**Perple_X**** Defining and Extracting Phase Compositions with WERAMI**

**Contents**

Example 1: Mole fraction of albite and the Na/Ca ratio in Feldspar, in terms of species

Example 2: Mole/Mass fraction of albite in Feldspar, in terms of components

Example 3: Using species of an order-disorder solution model (omphacite) to define a composition

Example 4: Number of cations on the A-site of an amphibole model

WERAMI permits the user to extract information from a phase diagram section at a point (operational mode 1), throughout a region (mode 2), or along a line or curve (modes 3 and 4). This page documents the various ways the composition of a solution phase can be defined in WERAMI computational modes 2-4. Once the user has selected property choice 8 (composition of a solution), and specified a solution, e.g. Feldspar, the user is confronted with the prompt:

**Prompt 1****:** Define the composition in terms of the species/endmembers of
Feldspar (y/n)?

The best answer to this question is dependent on the user’s
knowledge of the solution model. If the user is confident about his/her
knowledge of the chemical identities of the endmembers, then it is usually
easiest to define compositions in terms of endmembers or species, a notable
exception to this are order-disorder models, this exception and other variants
are illustrated by annotated examples below. An additional advantage to
defining compositions in terms of components is that mass rather than molar
units can be used by setting the composition_phase option to **wt**, this option is not illustrated here because it is
otherwise identical to the procedure in Example 2.

Once a compositional variable has been defined, WERAMI computes its value and outputs the data to a “tab” file. The tab file data can be manipulated in a spreadsheet or plotted as illustrated for seismic wave speeds in the seismic velocity tutorial.

**Example
1****: Mole fraction of albite and the
Na/Ca ratio in Feldspar, in terms of species:**

After Prompt 1 is answered **y**, WERAMI outputs the blurb:

Compositions are defined as a ratio of the form:

Sum {w(i)*y(i), i = 1, c1} / Sum {w(i)*y(i), i = c2, c3}

y(j) = mole fraction of species j

w(j) = weighting factor of species j (usually 1)

This blurb about how compositions are defined may look complicated, but it merely states that a composition can be defined as the ratio of a numerator and denominator, each of which is an arbitrary linear combination of the species fractions. The mysterious weighting factor is simply a stoichiometric coefficient that may be adjusted for some purposes, but most often is set to 1. The blurb is followed by the prompts which are answered as indicated to define the compositional variable that corresponds to the mole fraction of albite in plagioclase.

How many species in the numerator of the composition (<13)?

**1**

Enter species indices and weighting factors for the numerator:

1 - an

2 - abh

3 - san

**2 1**

How many species in the denominator of the composition (<12)?

Enter zero to use the numerator as a composition.

**0**

The compositional variable is: 1.0 y(abh)

Change it (y/n)?

**n**

This composition will be
designated: **C[Feldspar1]**

In subsequent output WERAMI identifies the composition as **C[Feldspar1]**, so if multiple
compositions are to be defined in a single session it is helpful to note which
name corresponds to which variable.

Usually, there is no need to use and define a denominator for compositions expressed in terms of species, but if instead of the albite mole fraction, the molar Na/Ca ratio was of interest, this variable would be defined by the prompt/response sequence:

How many species in the numerator of the composition (<13)?

[Word and element locating records]
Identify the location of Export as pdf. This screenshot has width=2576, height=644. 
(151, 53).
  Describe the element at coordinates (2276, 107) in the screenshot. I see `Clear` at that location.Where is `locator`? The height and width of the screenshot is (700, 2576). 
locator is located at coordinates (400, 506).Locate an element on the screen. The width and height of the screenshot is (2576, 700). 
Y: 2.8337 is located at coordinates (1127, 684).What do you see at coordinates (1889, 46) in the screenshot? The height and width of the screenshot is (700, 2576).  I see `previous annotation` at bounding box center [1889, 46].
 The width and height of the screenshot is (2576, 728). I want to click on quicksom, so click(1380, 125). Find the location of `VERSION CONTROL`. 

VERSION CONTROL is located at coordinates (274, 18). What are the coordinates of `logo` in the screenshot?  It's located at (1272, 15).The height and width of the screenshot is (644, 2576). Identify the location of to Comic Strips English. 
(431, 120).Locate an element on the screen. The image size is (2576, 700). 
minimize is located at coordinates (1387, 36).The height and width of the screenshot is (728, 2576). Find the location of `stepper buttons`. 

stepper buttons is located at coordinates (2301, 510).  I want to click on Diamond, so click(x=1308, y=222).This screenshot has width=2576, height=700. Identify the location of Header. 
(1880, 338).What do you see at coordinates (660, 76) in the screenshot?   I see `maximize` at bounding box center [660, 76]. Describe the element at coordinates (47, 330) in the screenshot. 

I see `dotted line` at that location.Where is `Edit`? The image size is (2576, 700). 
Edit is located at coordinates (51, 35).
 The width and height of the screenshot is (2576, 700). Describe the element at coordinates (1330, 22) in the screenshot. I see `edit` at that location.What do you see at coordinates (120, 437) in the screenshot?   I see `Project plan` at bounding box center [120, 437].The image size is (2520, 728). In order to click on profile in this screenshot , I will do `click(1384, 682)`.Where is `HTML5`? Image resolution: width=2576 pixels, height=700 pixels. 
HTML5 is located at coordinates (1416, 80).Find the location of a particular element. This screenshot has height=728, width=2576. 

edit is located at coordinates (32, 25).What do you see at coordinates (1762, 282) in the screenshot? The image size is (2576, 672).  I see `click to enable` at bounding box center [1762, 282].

• _STATED EXERCISE_: What examples does the contents list in the WERAMI phase composition page above name? Give each one's number and title.

• _ANSWER FOR THE TASK_:
Example 1: Mole fraction of albite and the Na/Ca ratio in Feldspar, in terms of species
Example 2: Mole/Mass fraction of albite in Feldspar, in terms of components
Example 3: Using species of an order-disorder solution model (omphacite) to define a composition
Example 4: Number of cations on the A-site of an amphibole model